Doch auch Fans übten mehr als heftige Kritik. Stellvertretend für sie hat sich der Marokkanische Regisseur Ismael el Iraki auf Facebook in einem offenen Brief an den Leadsänger gewandt. Ismael el Iraki war am 13. November im Bataclan und er verdankt sein Leben „Didi“, dem muslimische Sicherheitsverantwortlichen.

„Mir blutet das Herz“

„Um ehrlich zu sein, mit blutet das Herz“, schreibt Iraki, der am 13. November ebenfalls im Bataclan war und das Attentat überlebte. „Ich liebe deine Musik, deine Konzerte… und ich dachte niemals, dass du einer dieser Angstverbreiter werden könntest“….“Wir, die Fans haben dich immer geliebt und verteidigt, weil du ein liebenswerter Verrückter warst…, wie die Three Stooges (Komiker-Truppe) oder der Wolf von Tex Avery. Jetzt hast du bewiesen, dass deine Dummheit verdammt gefährlich ist“. Seine Kommentare hätten böse Wunden aufgerissen, so el Iraki weiter.

„Du sagst, dass die Security eingeweiht war und jeden Araber, den sie gesehen haben, gewarnt hat. …Ich bin Araber und sehe auch so aus…Ich lebe und atme Rock’n’roll und ich könnte nicht mehr nach Moslem aussehen, als ich es bereits tue“ … „Aber anscheinend hat die große muslimische Verschwörung mich übersehen. Verdammt, sie haben vergessen, mich zu warnen. Sie haben auch vergessen alle anderen Araber zu warnen, die an jenem Abend erschossen wurden. Und sie haben vergessen, meinen Marokkanischen Kumpel Amin zu warnen, der in dieser Nacht erschossen wurde“, kritisiert Iraki, der Hughes auch vorwirft, offensichtlich den Unterschied zwischen Muslim und Araber nicht zu kennen.

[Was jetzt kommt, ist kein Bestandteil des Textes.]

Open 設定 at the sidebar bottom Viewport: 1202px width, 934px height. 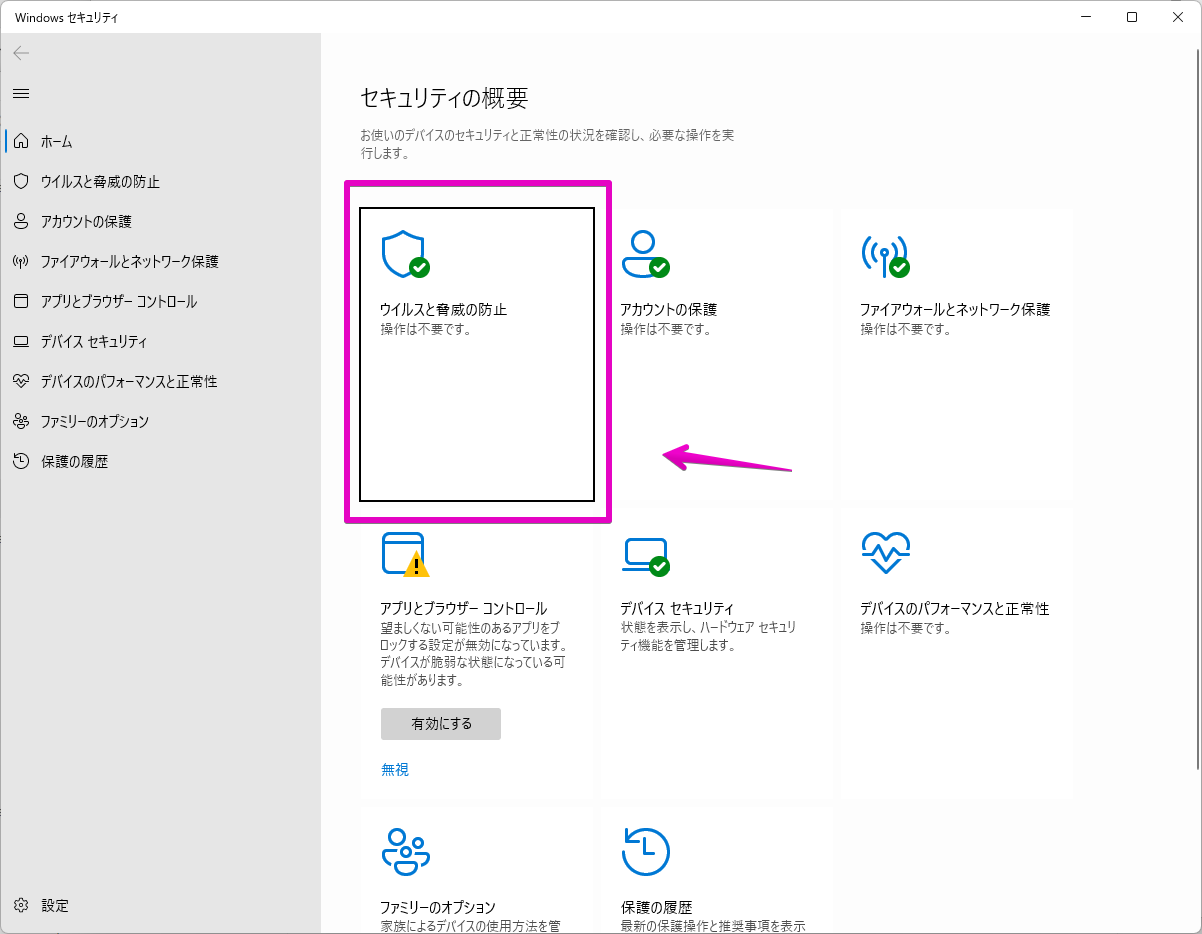point(55,906)
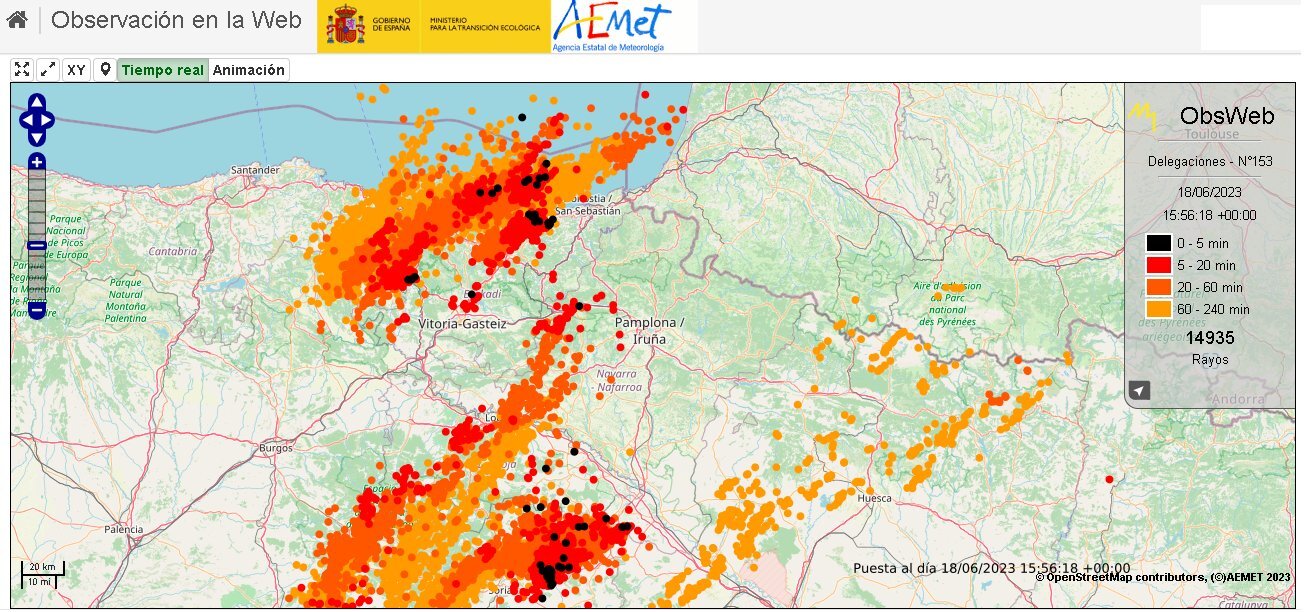1312x612 pixels.
Task: Collapse the ObsWeb legend panel
Action: coord(1139,390)
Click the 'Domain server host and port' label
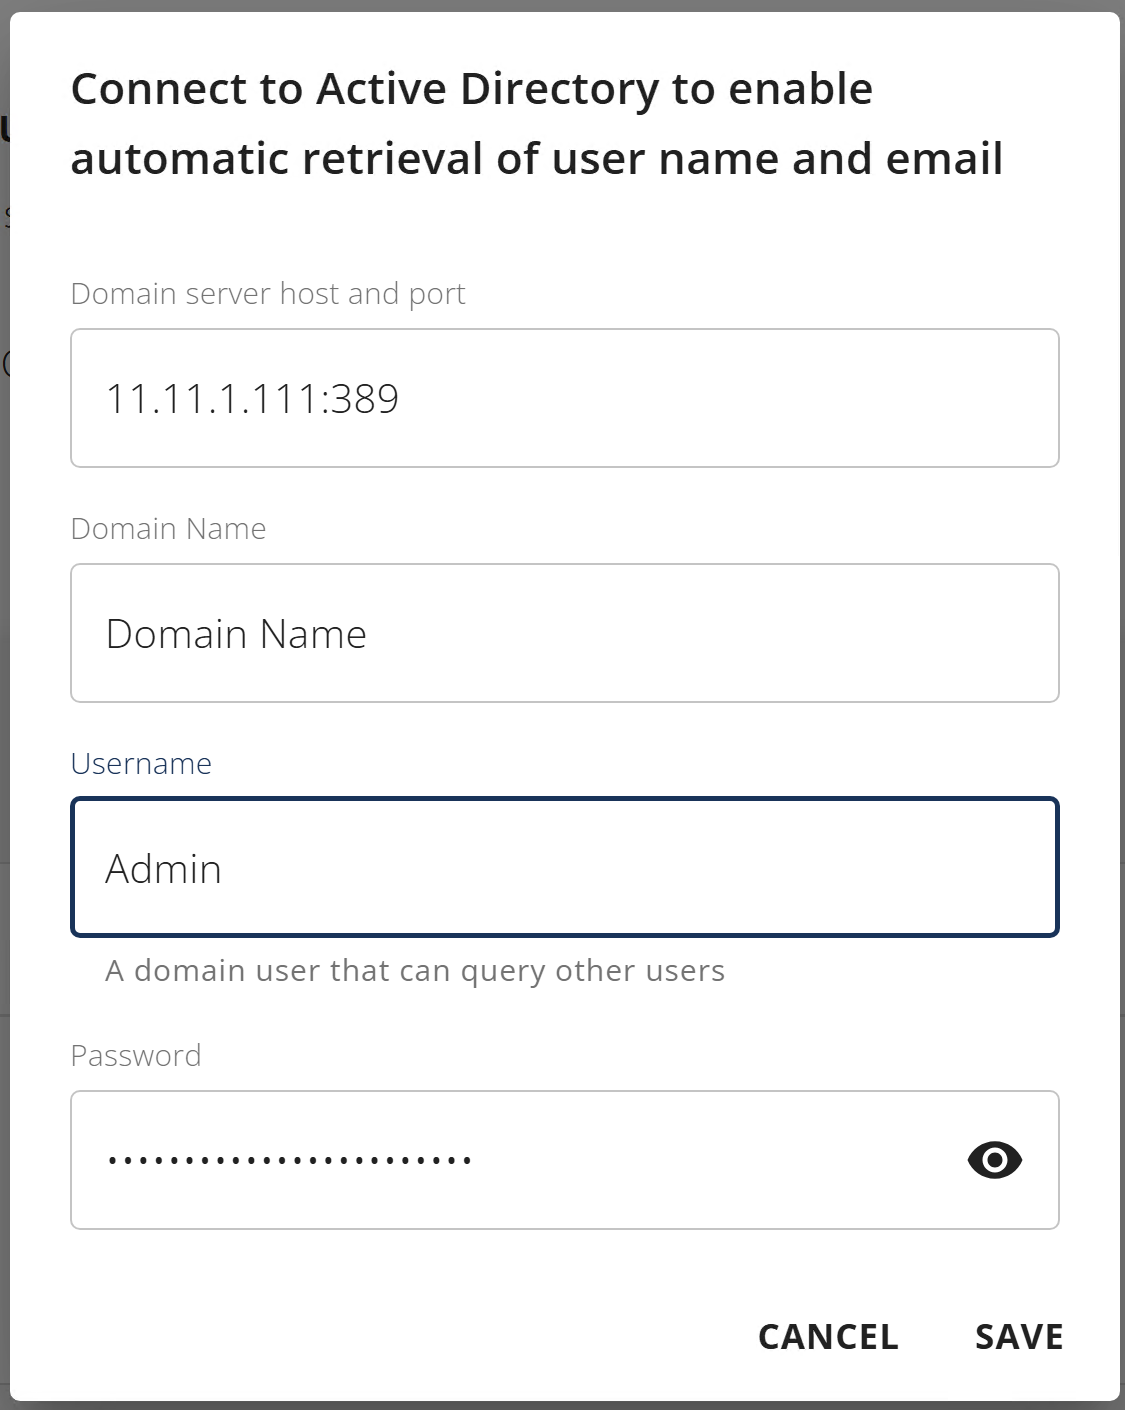Image resolution: width=1125 pixels, height=1410 pixels. [x=268, y=294]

Er sei sich sicher, dass sich die Leute, denen er in dieser Nacht geholfen habe, sich nicht darum gekümmert hätten, dass er Araber sei. „Wir bluten alle rot, Bruder“, belehrt der Fan Hughes.

Er ging zurück

„Was mich am meisten schmerzt ist, dass du nicht einmal wahrnimmst, dass ein Großteil von uns, die es lebend aus dieser schrecklichen Tortur herausgeschafft haben, unser Leben einem Muslimen verdanken“, so Iraki. „Dieser Mann hat etwas getan, was weder du noch ich, noch sonst jemand, den ich je getroffen je getan hätte. Und weißt du was dieser arabische Kerl getan hat, dieser Muslim?“

„Er öffnete die linke Vordertür, ließ einen ganzen Haufen Leute raus und dann, obwohl er sicher und gesund draussen auf der Strassße war, ging er zurück. Er ging zurück, um noch mehr Leute zu retten.“… „Er war ein verdammter Held. Ein unbewaffneter, im Leben stehender Held von rotem Blut, den du gerade mit deinen rassistischen, hasserfüllten Kommentaren beleidigt hast. Du, der kein Held ist“.

„Rock ’n‘ Roll ist Liebe […] Ich hoffe du kannst erkennen wie falsch dieser Mist ist, den du verbreitest, ich hoffe, dass du all das siehst was du falsch machst. […] Finde einfach wieder zum wahren Gedanken des Rock ’n‘ Roll zurück“, so Iraki am Schluss. Der ganze Brief: Link

Am 23. August soll die Band in Luxemburg im Atelier auftreten.